洺竹下意识睁眼,看见自己的手覆在了对方的肩膀上。
带着薄茧的掌心与细嫩的皮肤,差别分明。
明明都是习武之人,可眼前这位教主却好像哪哪都是细皮嫩肉,不像一个杀人无数的魔头,倒像是一个矜贵任性的小公子。
修长的手指无意识收拢,将单薄的肩膀拢在其中,小心翼翼的,像是捧了一块嫩豆腐在掌心。
突然间,洺竹回过神来,低念阿弥陀佛,慌张收回手。
佛珠不知何时已经掉落在了地上,洺竹匆匆摸索了几下才将其拾起,动作有些无措地转动起来。
出家人的耳根通红,早已经找不出什么淡然的神情,倒像是被人给调戏欺辱了,看上去好不可怜。
殷安却是还不肯放过他,揽着对方的脖颈,柔弱无骨地倒在洺竹怀中,大腿微动,“佛珠有我好摸吗?”
洺竹转着佛珠,闭眼面红不语。
耳边突然没有了动静,只剩下殷安清浅的呼吸声。呼吸间萦绕着对方身上的清香,勾勾缠缠的,像本人一样。
突然,殷安笑了起来:“秃驴,你输了哦。”
洁白素净的僧袍下,已然失了控。
可一看沙漏,竟是连一半的时间都不曾到。
坚守了二十多年的佛心,在这个顽劣的教主面前溃不成军。
洺竹垂下了眸,喉结滚动,神色暗暗。
体内那微弱的迷药已经被内力排出了体外,不再有任何的影响。
他该抽身离开的,该闭上眼的。
不该流连在对方的身上,甚至......渴望更多。
“那说好了,你以后可别再跟着我。
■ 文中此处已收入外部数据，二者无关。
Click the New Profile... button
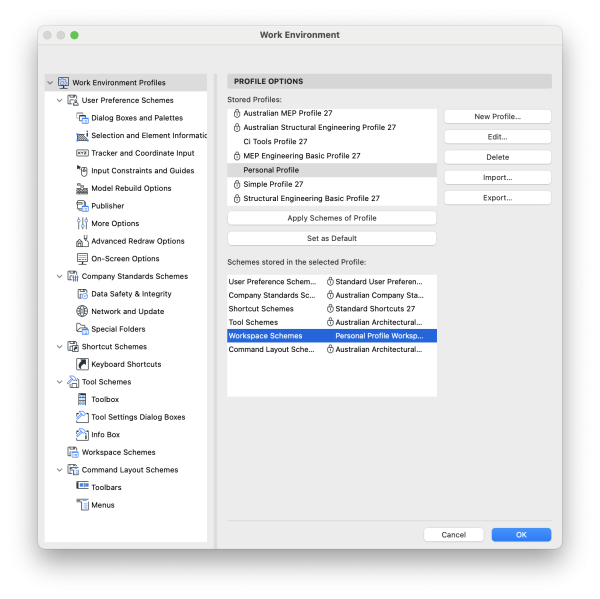This screenshot has width=600, height=599. [497, 117]
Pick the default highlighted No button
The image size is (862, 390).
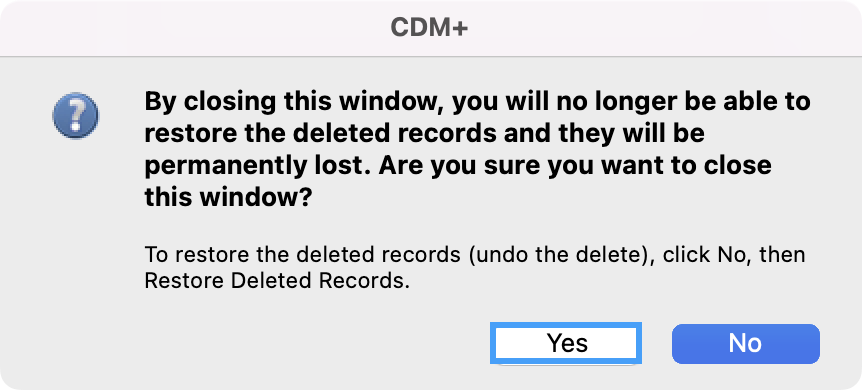(745, 343)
”殷安勾勾洺竹的下巴,笑意中满满都是揶揄,“需不需要我给你腾个空间解决一下,嗯?”
“话说你会吗,该不会活这么大没有自己解决过吧。”
洺竹不语,转动佛珠的速度又一次加快。
可这早就已经没有用了,不过是最后的一层遮羞布,来掩盖他无法示人的内心。
怀里的身子又动了动,说不出是不是故意的,压过了某处。
那层红纱实在是太薄了,不能影响到分毫的触感。
殷安撑着洺竹的肩膀,打算起身了,一边嘴里还不断嘲笑着,“还说是什么安定寺最厉害的秃驴呢,结果也就这样呗。”
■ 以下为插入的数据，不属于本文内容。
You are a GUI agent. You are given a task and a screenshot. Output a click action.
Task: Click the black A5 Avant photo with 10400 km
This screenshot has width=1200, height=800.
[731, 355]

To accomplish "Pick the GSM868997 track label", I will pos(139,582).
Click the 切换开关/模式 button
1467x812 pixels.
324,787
看了眼沙漏,殷安接着嘲笑,“也就比那个道士还有那个愣头青多坚持了半刻种的样子吧。”
话音未落,腰间突然覆上一只手,殷安一愣,看向了洺竹。
“施主也对他们这般做过?”洺竹声音听上去有那么些许的嘶哑,但总体还是平静的。
殷安笑盈盈,“当然啊,不过他们可比你要诚实多了,想要就要呗,又不是什么见不得人的事情。”
“要我说,你们这些秃驴才是真的虚伪,装腔作势的一副看破红尘的样子,可结果呢——”
殷安拉长了声音,戏谑地凑上前去,在洺竹的耳畔吹了一口气,“秃驴你知道现在的样子有多淫//乱//不/堪吗?”
腰间的手猛地收紧,视野骤然颠倒。
“你做什么?”
洺竹淡淡:“诚实一回。”
第82章
手腕被佛珠缠绕住,竟是挣脱不得。那被出家人盘在手上多年的佛珠,此刻被当做了禁锢人的道具。
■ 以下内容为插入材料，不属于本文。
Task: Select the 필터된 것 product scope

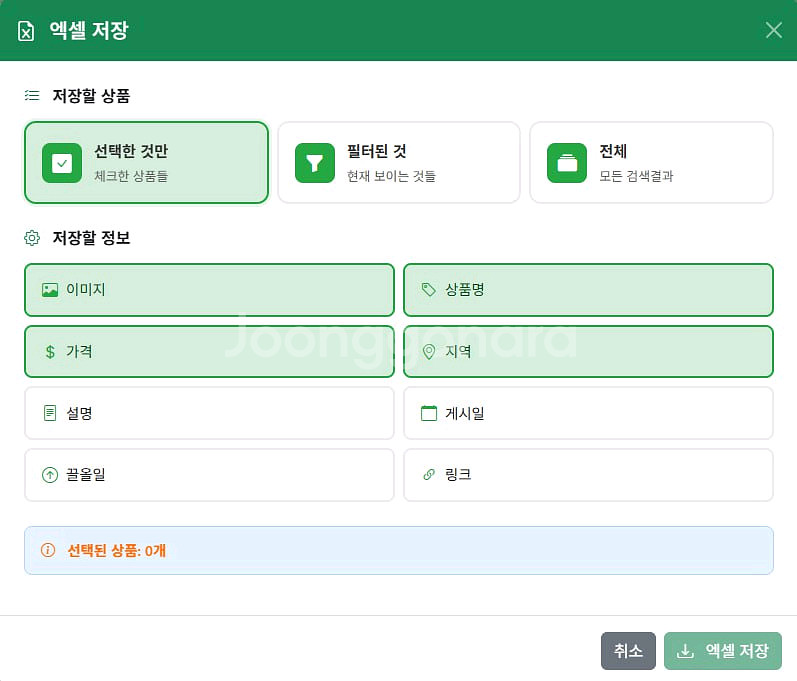Action: pyautogui.click(x=398, y=163)
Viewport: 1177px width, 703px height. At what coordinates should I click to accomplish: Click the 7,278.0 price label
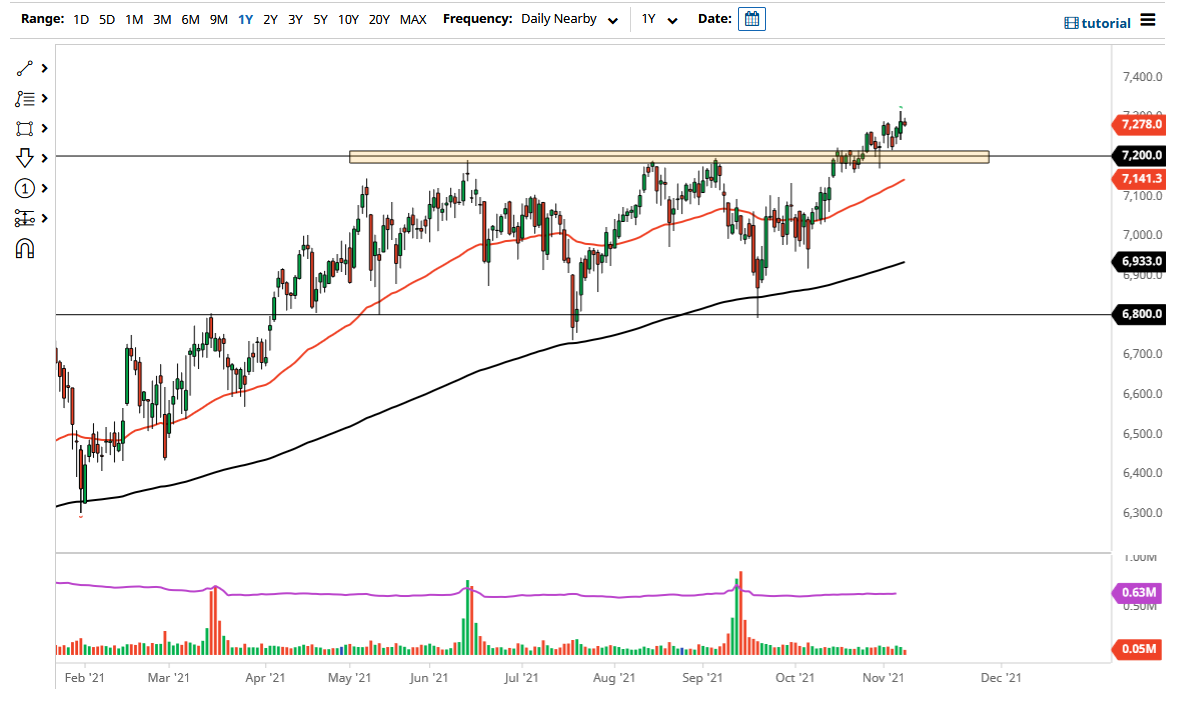pos(1139,125)
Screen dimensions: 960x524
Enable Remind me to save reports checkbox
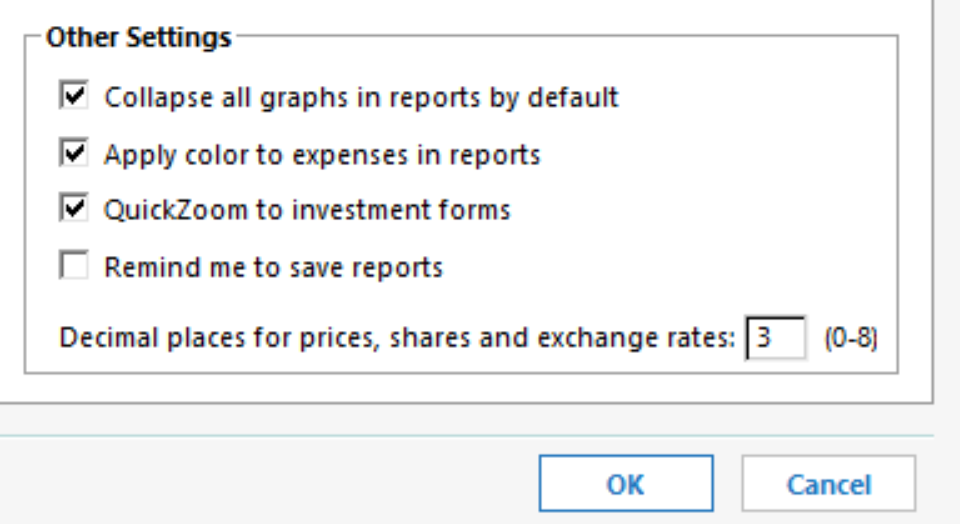74,264
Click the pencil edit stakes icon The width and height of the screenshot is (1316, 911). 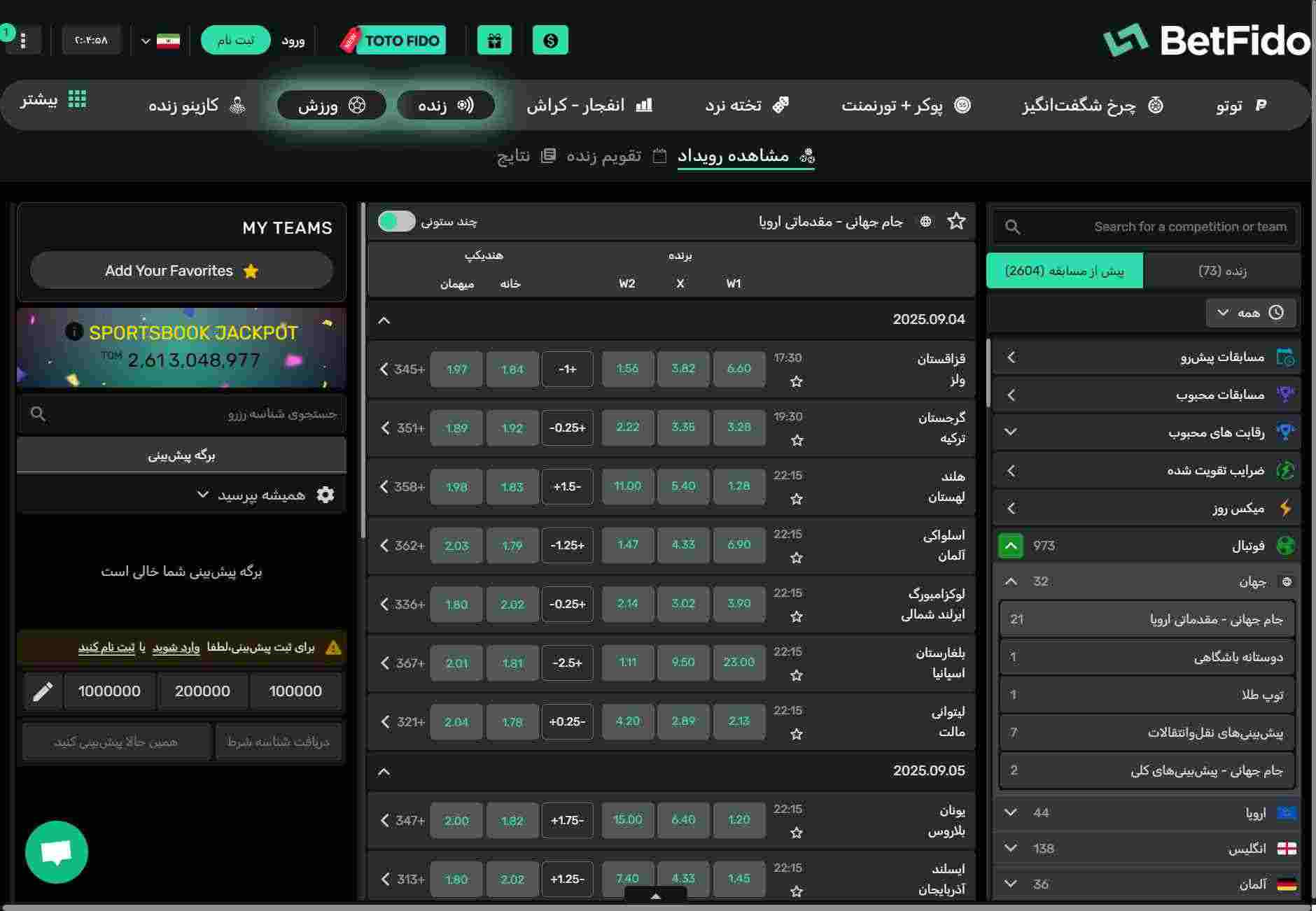43,691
殷安被洺竹压在身下,手动弹不得,腿也只能无力地蹬两下,很快就被洺竹牢牢扣住。
红纱凌乱,露出大片雪白,已然是什么都遮不住。
之前为了挑/逗洺竹而脱下,这会儿倒是方便了对方。
眼看着这个臭秃驴要压下来,殷安嗤笑:“亏你还是什么出家人呢,这点定力都没有,甚至还要出尔反尔。”
“小心我去跟你的那个佛祖说,你破戒了。”
洺竹垂眸看着身下嘴硬的教主,唇畔突然浮现一丝笑意,清冷的面容变得柔和。
他架着殷安两条细白的腿,轻声道:“施主不是说了,在下的戒早就破了。”
既然如此,他也不在意破罐子破摔。
顺应内心便是。
“你敢!”殷安怒目圆睁。
洺竹不语,用行动表达了他敢。
“唔......”
素白的手挣扎间挥翻了桌案上的果盘与酒壶,淋淋漓漓了满地。
洺竹短暂停下动作,伸手拿过了还剩下一小半酒液的酒壶,仰头尽数饮下。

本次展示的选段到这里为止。